Fabrication and characterization of a single monolayer NiSi2 sandwiched between a Tl capping layer and a Si(1 1 1) substrate

Abstract

Single monolayers of various materials (e.g. graphene, silicine, bismuthene, plumbene, etc) have recently become fascinating and promising objects in modern condensed-matter physics and nanotechnology. However, growing a monolayer of non-layered material is still challenging. In the present study, single monolayer NiSi2 on Si(1 1 1) was grown for the first time, using Tl monolayer as a surfactant and stabilizer. The structural and electronic properties of the Tl/NiSi2/Si(1 1 1) system were characterized using a set of experimental techniques, including low-energy electron diffraction, scanning tunneling microscopy, angle-resolved photoelectron spectroscopy, in situ four-probe transport measurements, and also first-principles density-functional-theory calculations.

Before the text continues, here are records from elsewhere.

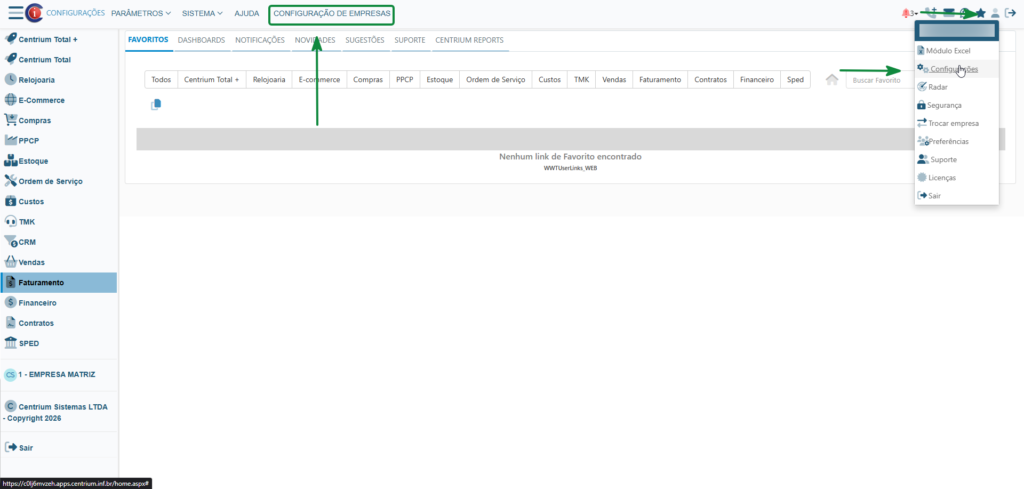The height and width of the screenshot is (489, 1024).
Task: Expand the SISTEMA dropdown menu
Action: [x=202, y=13]
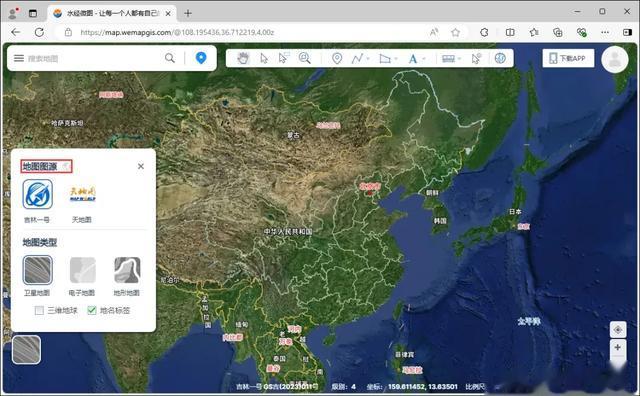This screenshot has width=640, height=396.
Task: Select the polygon drawing tool
Action: click(x=385, y=58)
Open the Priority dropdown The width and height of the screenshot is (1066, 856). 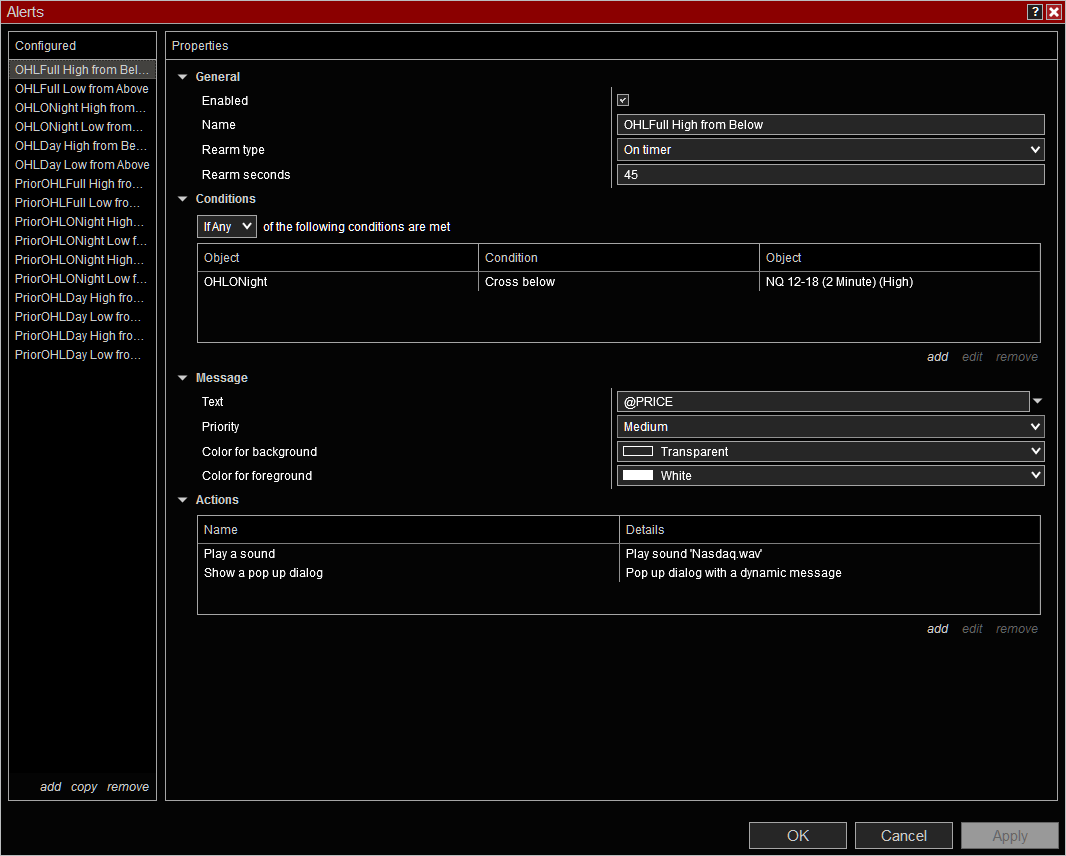coord(830,427)
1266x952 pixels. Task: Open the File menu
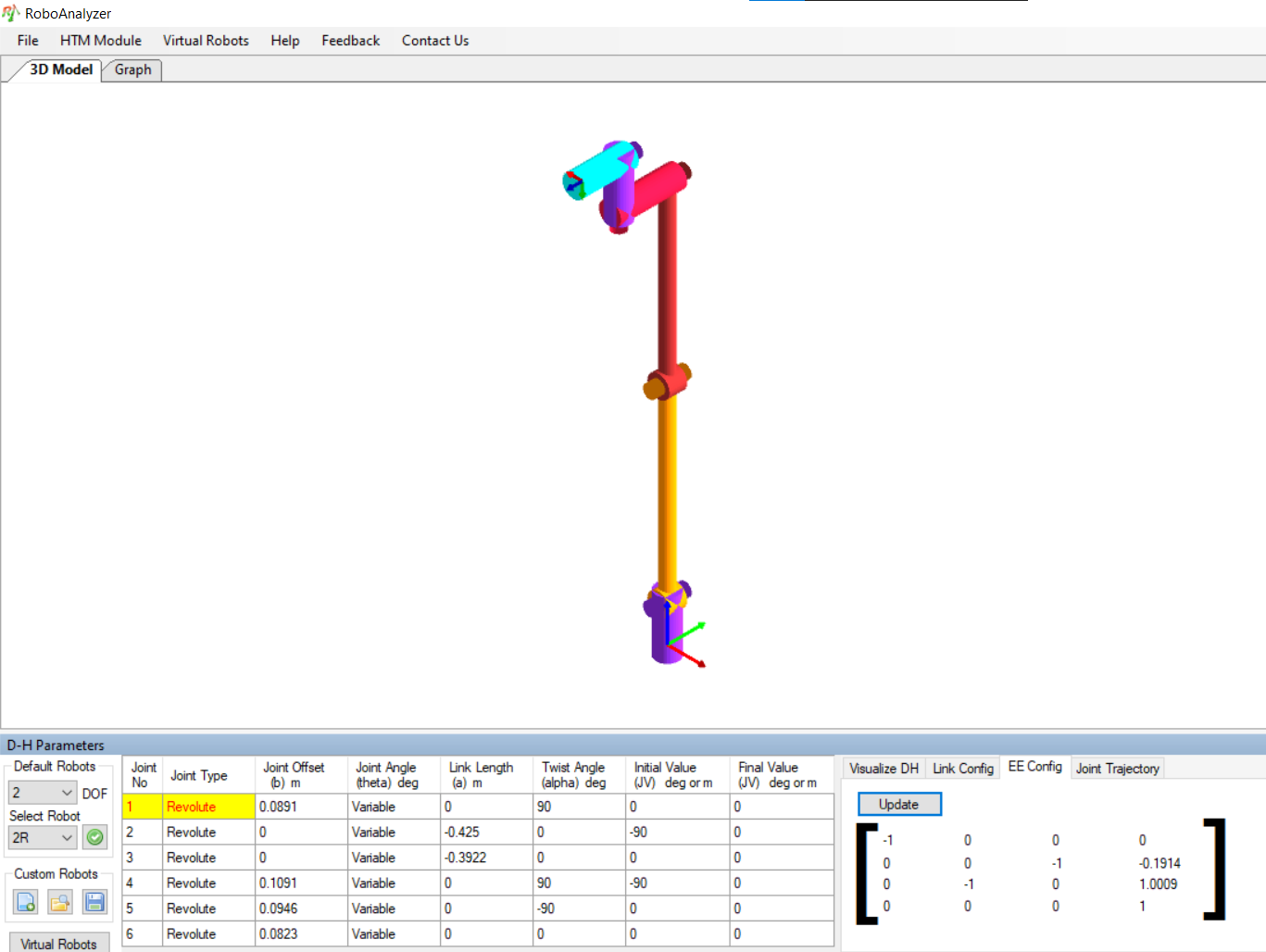coord(28,41)
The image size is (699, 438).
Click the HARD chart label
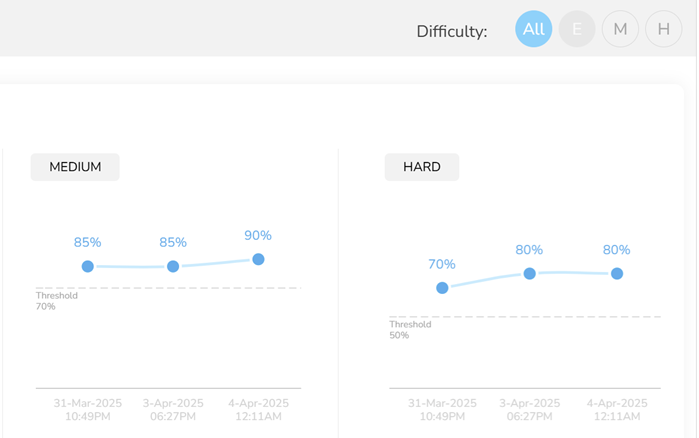421,167
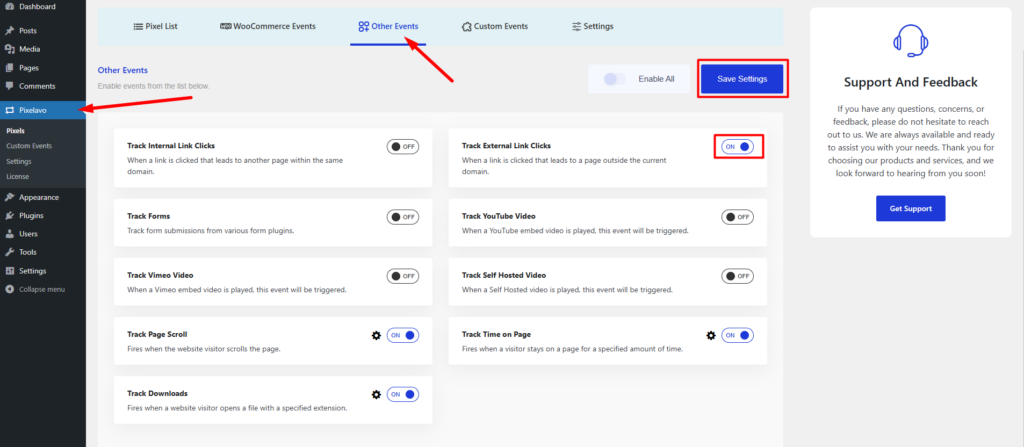Screen dimensions: 1024x447
Task: Enable Track Internal Link Clicks toggle
Action: tap(403, 146)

Nickel atoms were found to reside in the interstitial sites inside the first silicon bilayer of bulk-like-terminated Tl/Si(1 1 1)1 1 surface, with the thallium initial positions remaining almost unchanged. The electronic band structure of the system is clearly metallic, and contains electron and hole pockets related to the Tl and NiSi2 layers, respectively. The surface-state bands are spin-split due to the presence of a Tl layer with a strong spin–orbit coupling. Our transport measurements proved that the Tl/NiSi2/Si(1 1 1) system demonstrates a metallic-type conductivity down to 2.0 K, which is the lowest temperature accessed in the experiment.